Incorporation of uracil into viral DNA correlates with reduced replication of EIAV in macrophages.

The research article explores how the incorporation of uracil into the DNA of the equine infectious anemia virus (EIAV) significantly reduces the virus’ ability to replicate in macrophages – a type of white blood cell. This reduction is linked to a deficiency in an enzyme called dUTPase, which is integral in preventing uracil incorporation.

Studying Various Forms of EIAV

• The researchers first created two different types of EIAV. One with a homogenous dUTPase deletion (delta DU EIAV) and another with a single amino acid substitution in dUTPase (DUD71E). Both of these mutated viruses displayed significantly reduced replication capabilities, reaching only 2% of the replication levels of the wild-type (unmodified) virus within seven days after infection.
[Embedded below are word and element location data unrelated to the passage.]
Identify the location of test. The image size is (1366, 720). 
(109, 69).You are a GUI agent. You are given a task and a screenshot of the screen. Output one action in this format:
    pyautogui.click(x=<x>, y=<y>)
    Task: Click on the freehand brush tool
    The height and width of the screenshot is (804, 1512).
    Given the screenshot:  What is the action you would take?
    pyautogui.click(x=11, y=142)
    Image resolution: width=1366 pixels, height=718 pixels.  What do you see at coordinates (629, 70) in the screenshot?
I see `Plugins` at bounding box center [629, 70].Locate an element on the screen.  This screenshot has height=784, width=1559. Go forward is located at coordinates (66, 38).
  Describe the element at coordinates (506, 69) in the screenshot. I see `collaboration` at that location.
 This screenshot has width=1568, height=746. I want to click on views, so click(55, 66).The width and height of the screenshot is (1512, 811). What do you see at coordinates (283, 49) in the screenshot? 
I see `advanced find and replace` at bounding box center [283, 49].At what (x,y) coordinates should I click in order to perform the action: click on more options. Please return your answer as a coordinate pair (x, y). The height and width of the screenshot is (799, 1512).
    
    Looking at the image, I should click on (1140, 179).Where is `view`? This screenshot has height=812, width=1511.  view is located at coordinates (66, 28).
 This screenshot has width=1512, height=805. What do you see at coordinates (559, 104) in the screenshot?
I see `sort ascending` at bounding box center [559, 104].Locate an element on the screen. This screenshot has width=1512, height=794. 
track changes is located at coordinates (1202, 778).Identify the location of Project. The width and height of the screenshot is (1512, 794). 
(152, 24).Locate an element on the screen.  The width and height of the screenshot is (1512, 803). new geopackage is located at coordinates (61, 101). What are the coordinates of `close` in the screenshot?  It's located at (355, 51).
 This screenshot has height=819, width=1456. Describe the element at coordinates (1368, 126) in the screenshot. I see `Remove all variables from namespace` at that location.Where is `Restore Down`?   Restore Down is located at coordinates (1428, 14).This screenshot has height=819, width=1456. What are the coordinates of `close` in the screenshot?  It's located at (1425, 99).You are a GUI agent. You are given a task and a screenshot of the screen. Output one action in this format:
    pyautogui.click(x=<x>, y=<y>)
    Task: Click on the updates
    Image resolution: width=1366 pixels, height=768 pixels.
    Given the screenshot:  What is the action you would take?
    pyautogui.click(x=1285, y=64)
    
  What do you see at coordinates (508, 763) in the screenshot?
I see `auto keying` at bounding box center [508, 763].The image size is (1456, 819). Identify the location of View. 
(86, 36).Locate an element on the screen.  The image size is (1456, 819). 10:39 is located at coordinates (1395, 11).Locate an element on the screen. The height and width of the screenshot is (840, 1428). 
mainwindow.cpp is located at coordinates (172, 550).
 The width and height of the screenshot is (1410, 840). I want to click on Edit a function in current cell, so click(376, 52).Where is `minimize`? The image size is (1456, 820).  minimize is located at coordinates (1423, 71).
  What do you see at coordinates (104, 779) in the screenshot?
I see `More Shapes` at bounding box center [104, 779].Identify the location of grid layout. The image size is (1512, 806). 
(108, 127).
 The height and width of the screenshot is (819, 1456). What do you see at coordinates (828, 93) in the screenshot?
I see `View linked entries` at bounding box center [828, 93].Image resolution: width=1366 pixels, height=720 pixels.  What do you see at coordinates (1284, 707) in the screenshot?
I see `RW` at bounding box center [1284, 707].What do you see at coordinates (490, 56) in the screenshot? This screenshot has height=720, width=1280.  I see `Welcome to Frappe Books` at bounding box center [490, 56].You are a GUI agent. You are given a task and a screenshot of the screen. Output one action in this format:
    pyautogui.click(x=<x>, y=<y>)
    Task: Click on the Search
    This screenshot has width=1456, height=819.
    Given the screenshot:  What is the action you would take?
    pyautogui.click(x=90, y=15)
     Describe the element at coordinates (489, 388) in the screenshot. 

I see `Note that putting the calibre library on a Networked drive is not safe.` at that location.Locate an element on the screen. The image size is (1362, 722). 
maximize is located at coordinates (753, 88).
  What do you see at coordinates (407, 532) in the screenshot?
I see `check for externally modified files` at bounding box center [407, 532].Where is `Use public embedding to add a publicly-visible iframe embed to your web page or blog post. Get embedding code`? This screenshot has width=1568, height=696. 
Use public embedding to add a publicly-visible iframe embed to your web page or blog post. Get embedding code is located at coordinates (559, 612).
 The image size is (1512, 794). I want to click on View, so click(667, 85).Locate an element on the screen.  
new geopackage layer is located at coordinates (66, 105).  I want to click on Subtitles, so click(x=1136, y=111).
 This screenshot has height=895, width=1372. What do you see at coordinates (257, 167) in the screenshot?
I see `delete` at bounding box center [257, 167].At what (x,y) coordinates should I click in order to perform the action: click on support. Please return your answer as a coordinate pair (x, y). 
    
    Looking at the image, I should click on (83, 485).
The Role of dUTPase and DNA Synthesis

• The team sought to identify the blockade(s) in the replication process by examining the viruses’ DNA synthesis, integration and transcription stages. Although DNA synthesis was observably normal in the macrophages, the quantity of integrated mutated virus DNA was significantly lower (by 2-3 times) compared to the wild-type.
• However, the levels of full-length viral transcripts were observed to be lowered by a factor of more than 100. This indicated that the replication blockage predominantly occurs somewhere between the stages of viral DNA synthesis and transcription.
• Given that dUTPase helps to prevent uracil from being incorporated into freshly synthesized DNA, the researchers hypothesized that the mutated viruses’ DNA could be containing uracil due to the lack of dUTPase activity.

Proof of Uracil in Mutated Virus’ DNA

• Via in vitro assays, it was discovered that while wild-type viruses don’t use dUTP for their DNA synthesis, both the dUTPase-deficient variants synthesized DNA containing uracil.
• Following this, the presence of uracil in the DNA derived from macrophages infected by the mutant variants was also confirmed. This suggested that the dUTPase functions encoded by the virus are crucial to prevent uracil incorporation into the virus’ DNA during replication in macrophages.

Overall, the research offers valuable insights into the viral replication process, and potentially paves the way for new therapeutics to curb EIAV’s replication potential.